1. Not all celeb gossip reported actually gets printed.
That’s because a lot of what’s reported — even if it’s true — is too potentially litigious or just overly complicated for publishers to even bother. And, believe it or not, mags have standards! Most won’t “out” someone as gay, for example, which is why you’ll never hear about the two supposedly straight, hot, teen dream television stars who have been secretly carrying on a gay affair for more than a year (this is a true story, by the way, that came across my desk when I was working at one publication). Reporters and sources feeding stories to these mags are everywhere — but they’re often spending mere seconds with celebs — and it’s the job of the writers to pull a quote just enough out of context to make it interesting or salacious, or at least juicy enough to slap on the cover and make you purchase the damn thing.
2. Celebrity publicists largely control the flow of information to gossip magazines.
When you see a gossip rag quote a “source” close to the celebrity, it’s often the star’s publicist, who’s helping to craft the story they want told about the celeb’s life. If you ever want to really get inside the celeb industrial machine, publicity is where it’s at. Often, mags and sites will make deals with publicists — they’ll write stories and items about a publicist’s less famous client in the hopes of getting access to their big star.
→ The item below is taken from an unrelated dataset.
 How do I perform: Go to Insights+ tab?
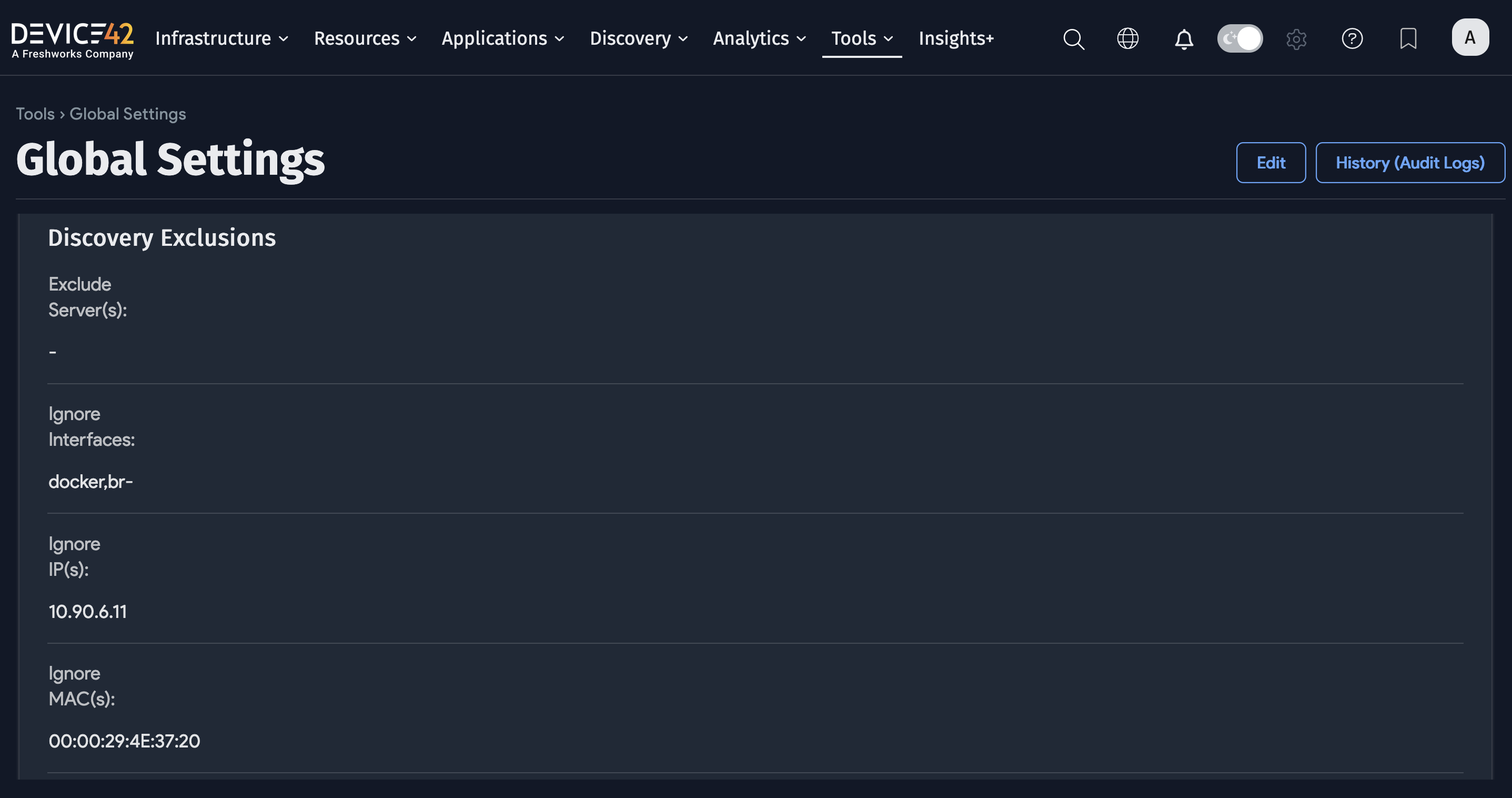point(956,39)
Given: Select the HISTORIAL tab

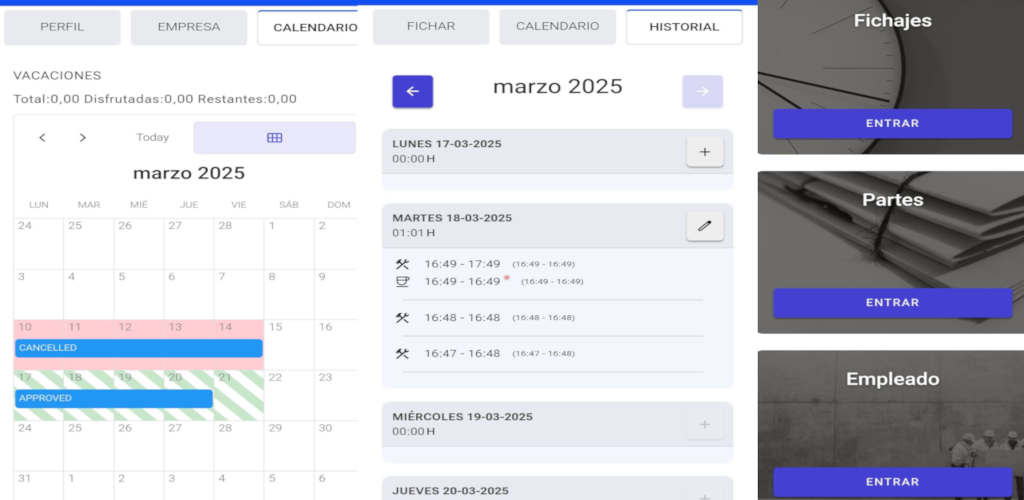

Different mags have different privileged relationships with different stars. For instance, Us Weekly enjoys a strong relationship with the Kardashians — and they liked the mags recent coverage of Kim’s divorce — so they gave the mag an exclusive on sister Kourtney’s second pregnancy.
But publicists will also work with mags to get gossip stories out if a celebrity happens to have a big movie or tv show coming out, too. Have you noticed little bits of stories eeking out about Ryan Gosling and Eva Mendes hooking up? Maybe they actually are. Or maybe you’re hearing those stories because the pair are filming a movie together, and it’s convenient to use an alleged romance between the film’s two stars to create buzz about the movie. Trust me, if movie stars wanted to carry on their relationships in private, they absolutely could and would, so chances are if you see them out in public together, it’s because somebody wants you to.
3. Gossip rags create gossip narratives to get you hooked in.
Remember how Brad Pitt and Jennifer Aniston used to be married, and then he got with Angelina Jolie and Jen was the sadfaced scorned lady? Yeah, that’s because gossip mags hit the mega-jackpot with their story and haven’t let it go since. It’s the perfect gossip story: in it, you have three incredibly famous people, a “love triangle,” a dark-haired sexy, blood-drinking villain and a blonde(ish) good girl (who literally played the titular role in the movie “The Good Girl”). What more could you ask for? It’s as good a story line as anything on a soap opera and that’s why it’s been milked dry for the last five years.
The current popular narrative is the Kardashian Klan, which is interesting only in how blatant they are about crafting their own stories and narratives. Kim, mama Kris, Kourtney, Khloe, etc., are all famous for doing what, exactly? Like Paris Hilton, their fame is predicated simply on their willingness to allow themselves to be subjects of the gossip mill. Talk about meta!
4. Celebrities sometimes call the paparazzi on themselves.
Not the Jen Aniston’s of the world, of course, but your average C and D and Z list celebs — the Courtney Stoddens and Shauna Sands and Speidis, I mean — often call the paps and tell them where they’ll be. See also: anyone who’s been on a Bravo reality show. You think those “candid” photos of Courtney in lucite heels in a Los Angeles pumpkin patch just naturally happen? Many of these “celebs” depend on developing symbiotic relationships with paps in order to keep themselves in the spotlight. Without those relationships, there’s no photos, and without photos, there’s no story. And without a story, these people would have to get real jobs, for which they’re clearly not qualified.
Of course, none of this takes away from the fact that reading about the stupid things celebs do is fun — we love celeb gossip here at The Frisky, and we’ll continue to report on it, analyze it and think about it. And a lot of this may be ultra obvious to you, and if so, congrats, you’re one up on the celeb complex. But it should remind you not to take any of it too seriously. So anyway, when’s Babyonce due again?